[DATASET RECORDS — start]

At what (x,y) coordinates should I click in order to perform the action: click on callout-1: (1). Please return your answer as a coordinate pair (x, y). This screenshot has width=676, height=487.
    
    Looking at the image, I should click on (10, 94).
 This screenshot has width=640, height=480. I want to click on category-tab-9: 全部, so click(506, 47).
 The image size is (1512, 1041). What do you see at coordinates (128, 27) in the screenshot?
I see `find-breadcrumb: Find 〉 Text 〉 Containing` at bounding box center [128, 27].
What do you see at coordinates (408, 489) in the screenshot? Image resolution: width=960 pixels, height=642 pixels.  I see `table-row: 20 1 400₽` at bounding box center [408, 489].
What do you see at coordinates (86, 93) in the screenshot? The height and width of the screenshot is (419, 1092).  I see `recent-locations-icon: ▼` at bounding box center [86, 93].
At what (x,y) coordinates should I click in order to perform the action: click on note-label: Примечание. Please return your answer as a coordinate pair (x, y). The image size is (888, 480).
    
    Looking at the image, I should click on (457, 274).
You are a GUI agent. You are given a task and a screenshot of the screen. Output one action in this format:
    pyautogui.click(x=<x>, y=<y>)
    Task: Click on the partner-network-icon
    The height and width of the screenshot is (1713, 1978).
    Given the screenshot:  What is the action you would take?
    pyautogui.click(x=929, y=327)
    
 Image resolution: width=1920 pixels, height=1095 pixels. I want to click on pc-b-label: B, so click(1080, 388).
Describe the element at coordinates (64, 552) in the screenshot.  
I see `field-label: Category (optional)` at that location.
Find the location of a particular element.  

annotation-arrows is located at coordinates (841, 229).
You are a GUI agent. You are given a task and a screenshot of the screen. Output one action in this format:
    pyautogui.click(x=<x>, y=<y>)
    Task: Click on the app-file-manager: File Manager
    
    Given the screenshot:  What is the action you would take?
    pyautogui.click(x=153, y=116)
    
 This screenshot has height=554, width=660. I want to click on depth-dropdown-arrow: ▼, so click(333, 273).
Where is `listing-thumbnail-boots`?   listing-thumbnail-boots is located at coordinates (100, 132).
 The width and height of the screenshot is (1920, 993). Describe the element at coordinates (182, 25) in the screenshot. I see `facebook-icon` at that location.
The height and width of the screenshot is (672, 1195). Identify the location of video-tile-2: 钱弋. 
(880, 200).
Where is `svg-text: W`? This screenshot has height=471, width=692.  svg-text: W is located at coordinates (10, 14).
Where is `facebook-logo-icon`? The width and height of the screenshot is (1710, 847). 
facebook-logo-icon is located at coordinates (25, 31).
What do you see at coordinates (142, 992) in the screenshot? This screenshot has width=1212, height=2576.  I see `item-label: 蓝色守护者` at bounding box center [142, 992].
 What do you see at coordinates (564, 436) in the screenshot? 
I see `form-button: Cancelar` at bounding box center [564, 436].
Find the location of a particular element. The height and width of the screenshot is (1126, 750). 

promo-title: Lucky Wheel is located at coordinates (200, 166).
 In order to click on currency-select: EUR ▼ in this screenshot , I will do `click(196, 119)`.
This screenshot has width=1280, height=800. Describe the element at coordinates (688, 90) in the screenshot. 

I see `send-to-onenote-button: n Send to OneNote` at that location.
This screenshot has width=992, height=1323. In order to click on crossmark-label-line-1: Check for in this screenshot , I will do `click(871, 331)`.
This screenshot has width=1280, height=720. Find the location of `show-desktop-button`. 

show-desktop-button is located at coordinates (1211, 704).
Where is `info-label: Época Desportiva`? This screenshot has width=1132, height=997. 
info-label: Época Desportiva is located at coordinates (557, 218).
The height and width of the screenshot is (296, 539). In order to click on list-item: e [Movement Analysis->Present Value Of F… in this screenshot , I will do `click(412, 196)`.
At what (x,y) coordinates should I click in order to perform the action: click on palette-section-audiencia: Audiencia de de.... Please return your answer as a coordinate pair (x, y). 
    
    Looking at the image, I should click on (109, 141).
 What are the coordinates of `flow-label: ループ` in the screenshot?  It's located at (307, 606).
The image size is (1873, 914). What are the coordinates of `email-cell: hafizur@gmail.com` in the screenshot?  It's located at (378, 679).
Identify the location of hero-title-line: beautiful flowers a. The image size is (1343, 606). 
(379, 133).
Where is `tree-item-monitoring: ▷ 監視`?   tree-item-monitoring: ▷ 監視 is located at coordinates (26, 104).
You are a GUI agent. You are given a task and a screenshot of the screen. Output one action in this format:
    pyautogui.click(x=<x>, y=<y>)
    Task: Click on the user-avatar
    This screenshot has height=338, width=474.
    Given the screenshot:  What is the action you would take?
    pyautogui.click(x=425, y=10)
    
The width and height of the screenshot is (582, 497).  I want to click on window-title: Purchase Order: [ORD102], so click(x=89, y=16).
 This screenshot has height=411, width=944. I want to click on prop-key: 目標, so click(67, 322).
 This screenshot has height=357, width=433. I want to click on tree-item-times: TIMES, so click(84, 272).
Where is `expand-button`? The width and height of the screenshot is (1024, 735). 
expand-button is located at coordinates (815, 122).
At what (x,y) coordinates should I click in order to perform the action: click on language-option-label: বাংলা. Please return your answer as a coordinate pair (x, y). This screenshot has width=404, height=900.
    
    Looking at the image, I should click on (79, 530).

[DATASET RECORDS — finish]

*EXERCISE PROMPT*. Copy all of the entries above word for word.

*SOLUTION TO THIS TASK*.
At what (x,y) coordinates should I click in order to perform the action: click on callout-1: (1). Please return your answer as a coordinate pair (x, y). This screenshot has width=676, height=487.
    
    Looking at the image, I should click on (10, 94).
 This screenshot has width=640, height=480. I want to click on category-tab-9: 全部, so click(506, 47).
 The image size is (1512, 1041). What do you see at coordinates (128, 27) in the screenshot?
I see `find-breadcrumb: Find 〉 Text 〉 Containing` at bounding box center [128, 27].
What do you see at coordinates (408, 489) in the screenshot? Image resolution: width=960 pixels, height=642 pixels.  I see `table-row: 20 1 400₽` at bounding box center [408, 489].
What do you see at coordinates (86, 93) in the screenshot? The height and width of the screenshot is (419, 1092).  I see `recent-locations-icon: ▼` at bounding box center [86, 93].
At what (x,y) coordinates should I click in order to perform the action: click on note-label: Примечание. Please return your answer as a coordinate pair (x, y). The image size is (888, 480).
    
    Looking at the image, I should click on (457, 274).
You are a GUI agent. You are given a task and a screenshot of the screen. Output one action in this format:
    pyautogui.click(x=<x>, y=<y>)
    Task: Click on the partner-network-icon
    The height and width of the screenshot is (1713, 1978).
    Given the screenshot:  What is the action you would take?
    pyautogui.click(x=929, y=327)
    
 Image resolution: width=1920 pixels, height=1095 pixels. I want to click on pc-b-label: B, so click(1080, 388).
Describe the element at coordinates (64, 552) in the screenshot.  
I see `field-label: Category (optional)` at that location.
Find the location of a particular element.  

annotation-arrows is located at coordinates (841, 229).
You are a GUI agent. You are given a task and a screenshot of the screen. Output one action in this format:
    pyautogui.click(x=<x>, y=<y>)
    Task: Click on the app-file-manager: File Manager
    
    Given the screenshot:  What is the action you would take?
    pyautogui.click(x=153, y=116)
    
 This screenshot has height=554, width=660. I want to click on depth-dropdown-arrow: ▼, so click(333, 273).
Where is `listing-thumbnail-boots`?   listing-thumbnail-boots is located at coordinates (100, 132).
 The width and height of the screenshot is (1920, 993). Describe the element at coordinates (182, 25) in the screenshot. I see `facebook-icon` at that location.
The height and width of the screenshot is (672, 1195). Identify the location of video-tile-2: 钱弋. 
(880, 200).
Where is `svg-text: W`? This screenshot has height=471, width=692.  svg-text: W is located at coordinates (10, 14).
Where is `facebook-logo-icon`? The width and height of the screenshot is (1710, 847). 
facebook-logo-icon is located at coordinates (25, 31).
What do you see at coordinates (142, 992) in the screenshot? This screenshot has width=1212, height=2576.  I see `item-label: 蓝色守护者` at bounding box center [142, 992].
 What do you see at coordinates (564, 436) in the screenshot? 
I see `form-button: Cancelar` at bounding box center [564, 436].
Find the location of a particular element. The height and width of the screenshot is (1126, 750). 

promo-title: Lucky Wheel is located at coordinates (200, 166).
 In order to click on currency-select: EUR ▼ in this screenshot , I will do `click(196, 119)`.
This screenshot has width=1280, height=800. Describe the element at coordinates (688, 90) in the screenshot. 

I see `send-to-onenote-button: n Send to OneNote` at that location.
This screenshot has width=992, height=1323. In order to click on crossmark-label-line-1: Check for in this screenshot , I will do `click(871, 331)`.
This screenshot has width=1280, height=720. Find the location of `show-desktop-button`. 

show-desktop-button is located at coordinates (1211, 704).
Where is `info-label: Época Desportiva`? This screenshot has width=1132, height=997. 
info-label: Época Desportiva is located at coordinates (557, 218).
The height and width of the screenshot is (296, 539). In order to click on list-item: e [Movement Analysis->Present Value Of F… in this screenshot , I will do `click(412, 196)`.
At what (x,y) coordinates should I click in order to perform the action: click on palette-section-audiencia: Audiencia de de.... Please return your answer as a coordinate pair (x, y). 
    
    Looking at the image, I should click on (109, 141).
 What are the coordinates of `flow-label: ループ` in the screenshot?  It's located at (307, 606).
The image size is (1873, 914). What are the coordinates of `email-cell: hafizur@gmail.com` in the screenshot?  It's located at (378, 679).
Identify the location of hero-title-line: beautiful flowers a. The image size is (1343, 606). 
(379, 133).
Where is `tree-item-monitoring: ▷ 監視`?   tree-item-monitoring: ▷ 監視 is located at coordinates (26, 104).
You are a GUI agent. You are given a task and a screenshot of the screen. Output one action in this format:
    pyautogui.click(x=<x>, y=<y>)
    Task: Click on the user-avatar
    This screenshot has height=338, width=474.
    Given the screenshot:  What is the action you would take?
    pyautogui.click(x=425, y=10)
    
The width and height of the screenshot is (582, 497).  I want to click on window-title: Purchase Order: [ORD102], so click(x=89, y=16).
 This screenshot has height=411, width=944. I want to click on prop-key: 目標, so click(67, 322).
 This screenshot has height=357, width=433. I want to click on tree-item-times: TIMES, so click(84, 272).
Where is `expand-button`? The width and height of the screenshot is (1024, 735). 
expand-button is located at coordinates (815, 122).
At what (x,y) coordinates should I click in order to perform the action: click on language-option-label: বাংলা. Please return your answer as a coordinate pair (x, y). This screenshot has width=404, height=900.
    
    Looking at the image, I should click on (79, 530).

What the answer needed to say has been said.